On Saturday, one of the Chinese climate negotiators reportedly accused the US of behaving like a preening pig, complaining about Beijing when Washington had done so little itself.

Reuters explains this reference to Chinese classical literature:

Su likened the U.S. criticism to Zhubajie, a pig in a classic Chinese novel, which in a traditional saying preens itself in a mirror.

“It has no measures or actions to show for itself, and instead it criticizes China, which is actively taking measures and actions,” Su said of the United States.

The BBC article reports that progress is being made in establishing the $100 billion fund to help poor countries with climate change adaptation, but warns:

If even this part of the package falls, diplomats in Tianjin are warning it will threaten the future of multilateral action between nations of the world on anything.

I assume ‘anything’ means anything, not just matters pertaining to climate change.

It is said that progress is being made on the text, but what that means is not clear to me. The Guardian article says that there has been backsliding on forests because of Saudi Arabia and Papua New Guinea, one area where there was some hope after Copenhagen.

In that article the Wilderness Society describe the week at Tianjin as “shatteringly awful” whereas the Climate Action Network must have attended a different meeting:

“We haven’t seen such a positive spirit of negotiation for many years,” said Julie-Anne Richards of Climate Action Network. “This might not sound like interesting news. But compared to where we were before it is a real step forward.”

Some are willing to take heart from the notion that the talks actually lasted the week.


Monbiot
has written the process off and reckons we have to come to terms with the fact that we’ve been up a dry gully:

I don’t know. These failures have exposed not only familiar political problems, but deep-rooted human weakness. All I know is that we must stop dreaming about an institutional response that will never materialise and start facing a political reality we’ve sought to avoid. The conversation starts here.

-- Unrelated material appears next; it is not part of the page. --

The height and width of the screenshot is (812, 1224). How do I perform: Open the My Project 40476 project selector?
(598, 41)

Flannery has a contrasting view, as illustrated by his conversation with Richard Fidler. Flannery takes the broadest possible view of our develpoment as a species, our relationship with the planet, each other and other species. He thinks this coming century is going to be tricky but thinks we’ll come through to find a sustainable way of living in the environment.

On Copenhagen, he points to the actual accord, which over 120 countries have signed up to. He also points out that there has been a significant shift in the attitude of China and other major developing countries. Three years earlier they were simply saying to the developed countries, “You caused the problem, you fix it”.

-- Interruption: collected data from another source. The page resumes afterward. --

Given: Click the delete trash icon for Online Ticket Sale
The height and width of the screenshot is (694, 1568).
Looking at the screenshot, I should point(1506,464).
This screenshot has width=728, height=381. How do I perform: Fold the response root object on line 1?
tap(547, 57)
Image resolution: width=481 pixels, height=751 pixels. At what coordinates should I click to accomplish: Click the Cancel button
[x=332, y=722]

I think it was Bush who first pushed the line of “common but differentiated responsibility”. It looks as though it is going to be the guiding principle.

The Europeans typically want binding agreements, but if experience in trade matters is any guide, the small print is likely to favour their own interests to the disadvantage of the developing countries specifically. This is why many of the developing countries won’t sign up to binding agreements.

The Europeans now appear willing to pick up the ball and run, whatever happens at Cancun. In the early days it was places like California. Now if the Europeans are willing to join the Chinese, the Brazilians and perhaps some others it may be the best we can do. Flannery thinks that some fractious muddling is quite normal for this stage of developing co-operation.

Whatever comes out of Cancun, there is every reason that we in Oz should proceed with urgency.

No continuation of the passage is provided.